◆ Required actions
• a. Based on the notebook on tf.nn.in_top_k, state whether each statement agrees with the text, answering yes or no and quoting the deciding words. (i) In the single-sample example, logit[0, 2] is the third biggest value of the logit. (ii) In the three-sample example, the printed accuracy is 0.5. (iii) When calculating accuracy, the third argument is always 1.
• b. From the records, extract the lines starting with the line containing "has height=488, width=966." and running through the end of the records, both ends included, omitting the pictures.

In [1]:
# Function: It can be used for differen purposes and one common usage is when calculating the 
# accuracy of training/dev/test sets.
# If accuracy is calculated, the tyical usage is as following: tf.nn.in_top_k(logits, Y, 1)
# where logits is simply the ZL (the linear output of the output layer of neural network)

In [2]:
import tensorflow as tf

In [3]:
# NOTE that when calculating accuracy, the third argument is always 1 as we want to check if the prediction 
# is correct or not

In [4]:
# THIS EXAMPLE ILLUSTRATES THE USE OF tf.nn.in_top_k on 1 single training sample

# See that there are 6 classes and assume that the NN model is trying to estimate the right class...

# The assumption in this example is that there is only 1 training example.
# Assume that softmax regression is used in output layer.
# logit (ZL) if as the following:
logit = tf.constant([[1.0, 0.7, 2.0, 2.5, 2.7, -6.3]])
# Based on this given logit, "2.7" is the max value, with the index number=4.
# The second biggest value is 2.5, with the index = 3
# The third biggest value is 2.0, with the index = 2
# So, if we sort the index values of these samples (from largest to smallest), we find: [4, 3, 2, 0, 1, 5]

# label represents the correct value, that the model needs to predict correctly.
label = tf.constant([[  0,   0,   1,   0,   0,   0]])
# Now run tf.argmax to figure out the max index of the label array. The following will return [2] because
# the largest value of the array is at the index = 2 in the array of label
label_argmax = tf.argmax(label, 1)

# Time to run the tf.nn.in_top_k function.
# We know that label_argmax=[2].
# Since the third parameter = 1, 
# then we ask if the value at the index logit[0, 2] is the biggest value of all samples in logit[0]?
# The answer is NO. logit[0, 2] = 2.0 is the third biggest value of the logit
a = tf.nn.in_top_k(logit, label_argmax, 1)  # [False]

# Ok.. Since the third argument is 2 now.. Then we ask, if the logit[0,2] is one of the biggest 2 samples in the 
# logit[0]. The answer is still NO and it returns FALSE
b = tf.nn.in_top_k(logit, label_argmax, 2)  # [False]

# If logit[0, 2] = 2.0 one of the 3 biggest samples in logit[0]? 
# The answer is TRUE bcz logit[0, 2] is the third biggest
c = tf.nn.in_top_k(logit, label_argmax, 3)  # [True]

with tf.Session() as sess:
    print(sess.run(label_argmax))
    print(sess.run(a))
    print(sess.run(b))
    print(sess.run(c))

[2]
[False]
[False]
[ True]


In [5]:
# THIS EXAMPLE ILLUSTRATES THE USE OF tf.nn.in_top_k on 3 single training samples

# Based on following logits, our predictions is [2, 0, 1], where each number
# represents the index of max value in each given (training) example
logits = tf.constant([[1.0, 0.7, 2.0], [9.0, 8.0, 7.0], [4.0, 6.0, 5.0]])


# label represents the correct values that the model needs to predict correctly.
labels = tf.constant([[0, 0, 1], [0, 0, 1], [0, 1, 0]])
# Now run tf.argmax to figure out the max index of the label array. The following will return [2, 2, 1]
labels_argmax = tf.argmax(labels, 1)

# Which elements of [2, 0, 1] are equal to the corresponding elements of [2, 2, 1]
are_predictions_correct = tf.nn.in_top_k(logits, labels_argmax, 1)  # [True, False, True]
accuracy = tf.reduce_mean(tf.cast(are_predictions_correct, tf.float32))

with tf.Session() as sess:
    print(sess.run(labels_argmax))
    print(sess.run(are_predictions_correct))
    print(sess.run(accuracy))


[2 2 1]
[ True False  True]
0.6666667

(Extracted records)
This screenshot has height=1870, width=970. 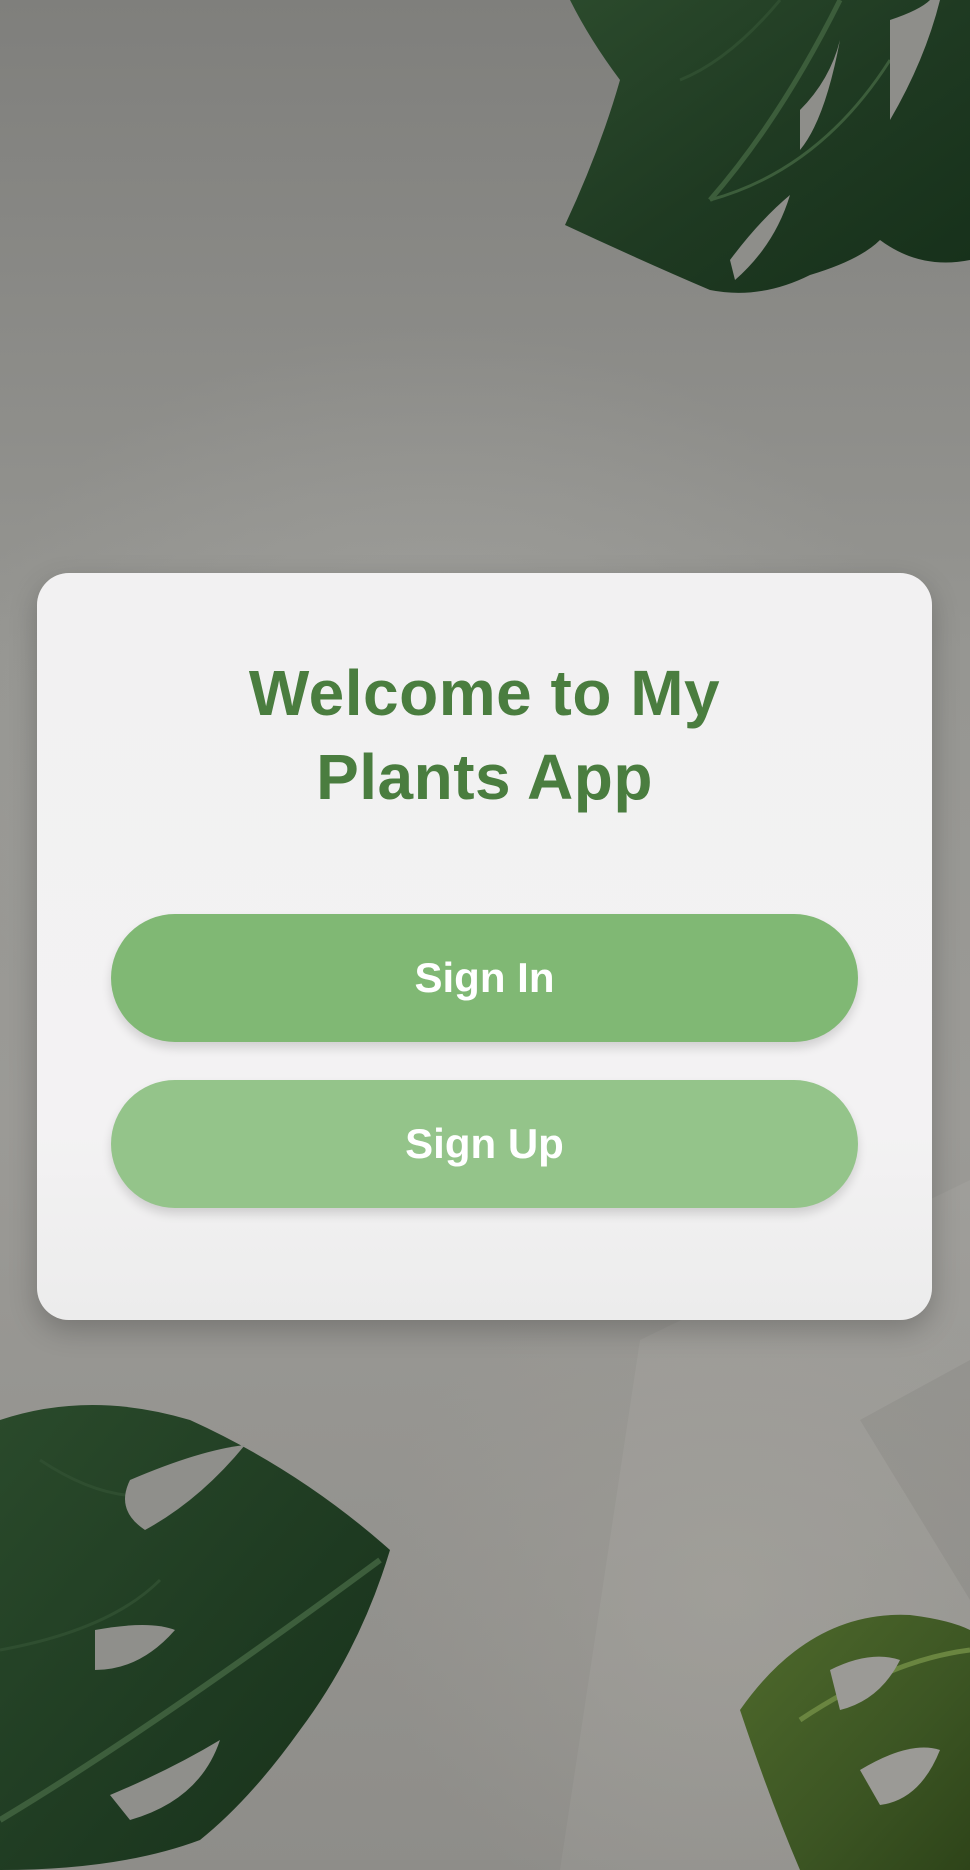 I want to click on sign-up-button: Sign Up, so click(x=484, y=1144).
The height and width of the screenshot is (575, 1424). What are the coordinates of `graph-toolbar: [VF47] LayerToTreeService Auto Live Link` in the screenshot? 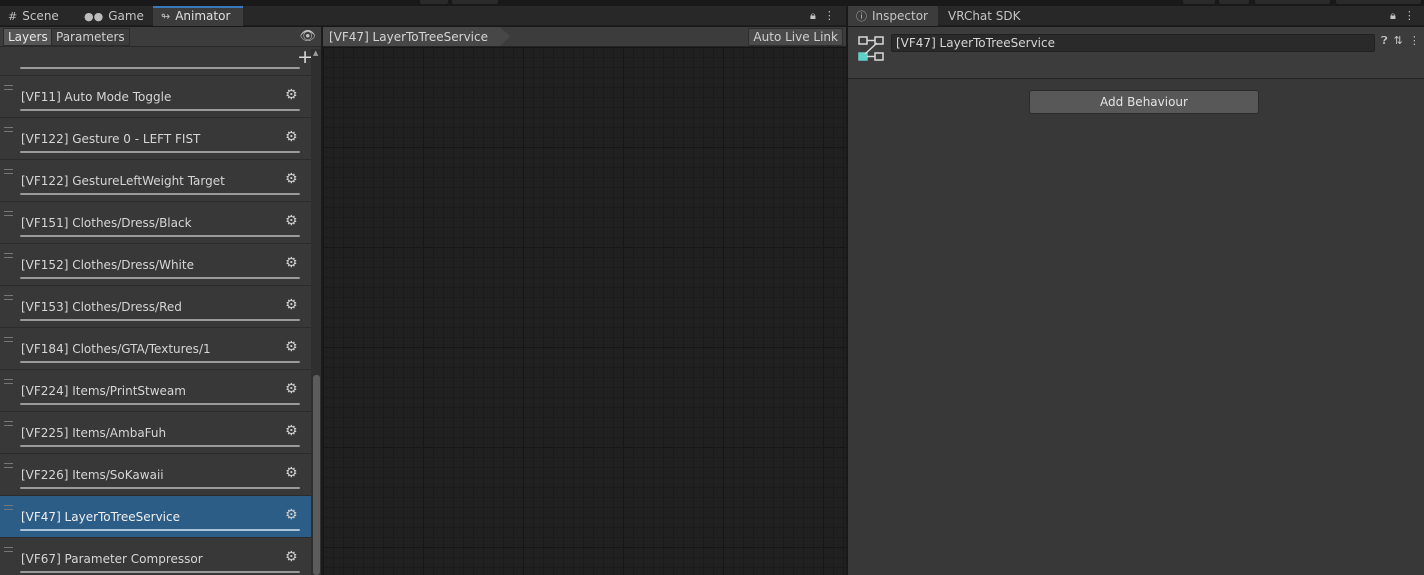 It's located at (584, 37).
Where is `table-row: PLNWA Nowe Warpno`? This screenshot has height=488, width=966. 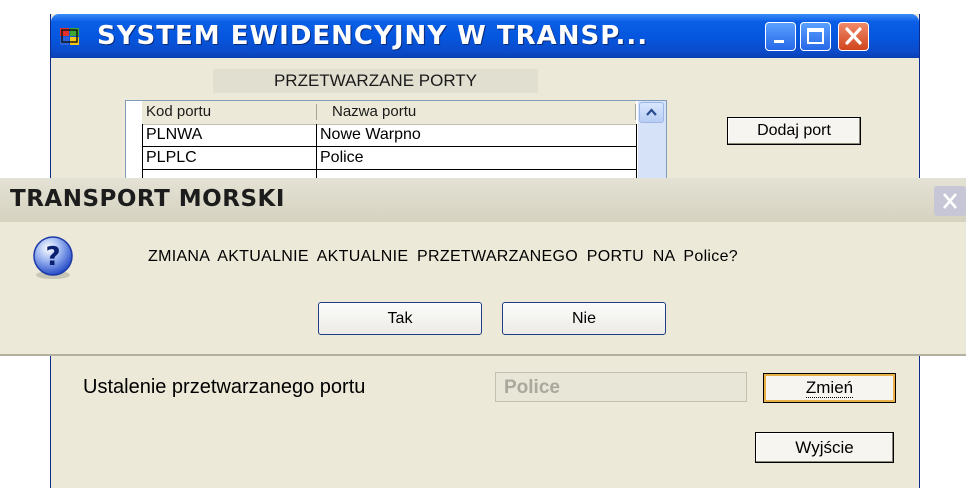
table-row: PLNWA Nowe Warpno is located at coordinates (389, 136).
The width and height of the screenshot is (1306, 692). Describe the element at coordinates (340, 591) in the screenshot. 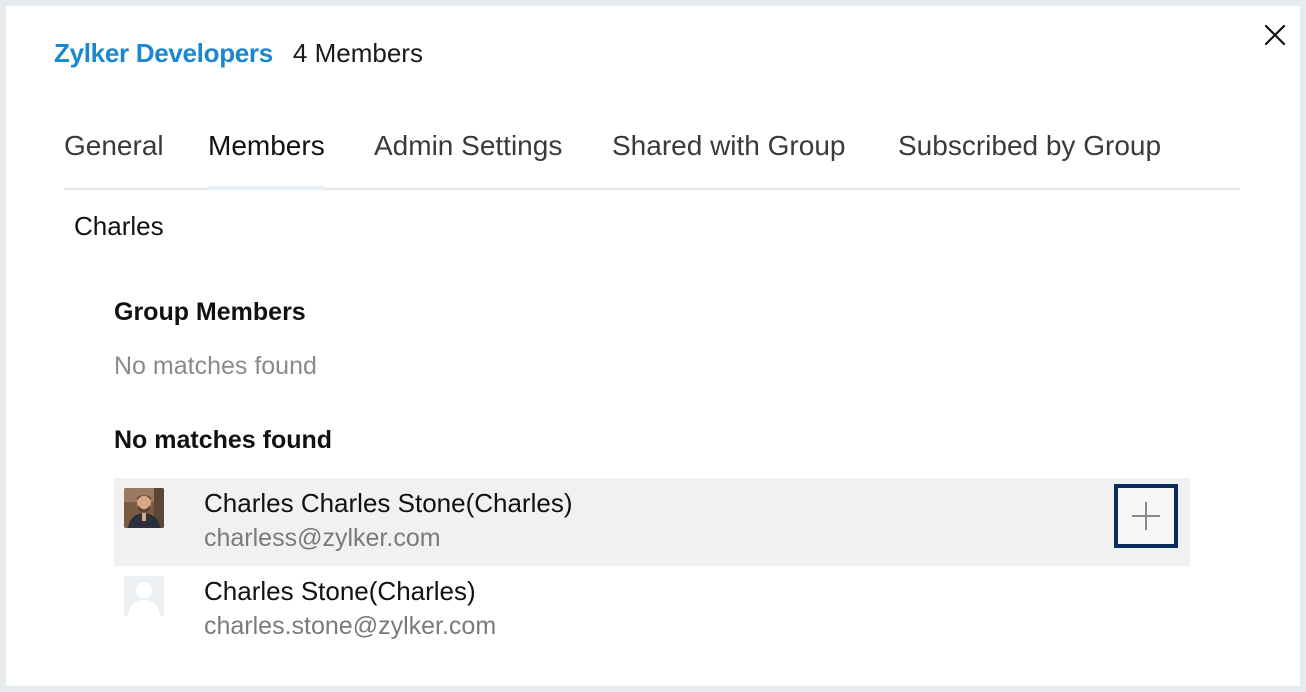

I see `user-name: Charles Stone(Charles)` at that location.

◆ Exercise answers
• a.
(i) Yes: "logit[0, 2] = 2.0 is the third biggest value of the logit"
(ii) No: "0.6666667"
(iii) Yes: "the third argument is always 1"

• b.
Where is `table-row: PLNWA Nowe Warpno`? This screenshot has height=488, width=966. 
table-row: PLNWA Nowe Warpno is located at coordinates (389, 136).
The width and height of the screenshot is (1306, 692). Describe the element at coordinates (340, 591) in the screenshot. 

I see `user-name: Charles Stone(Charles)` at that location.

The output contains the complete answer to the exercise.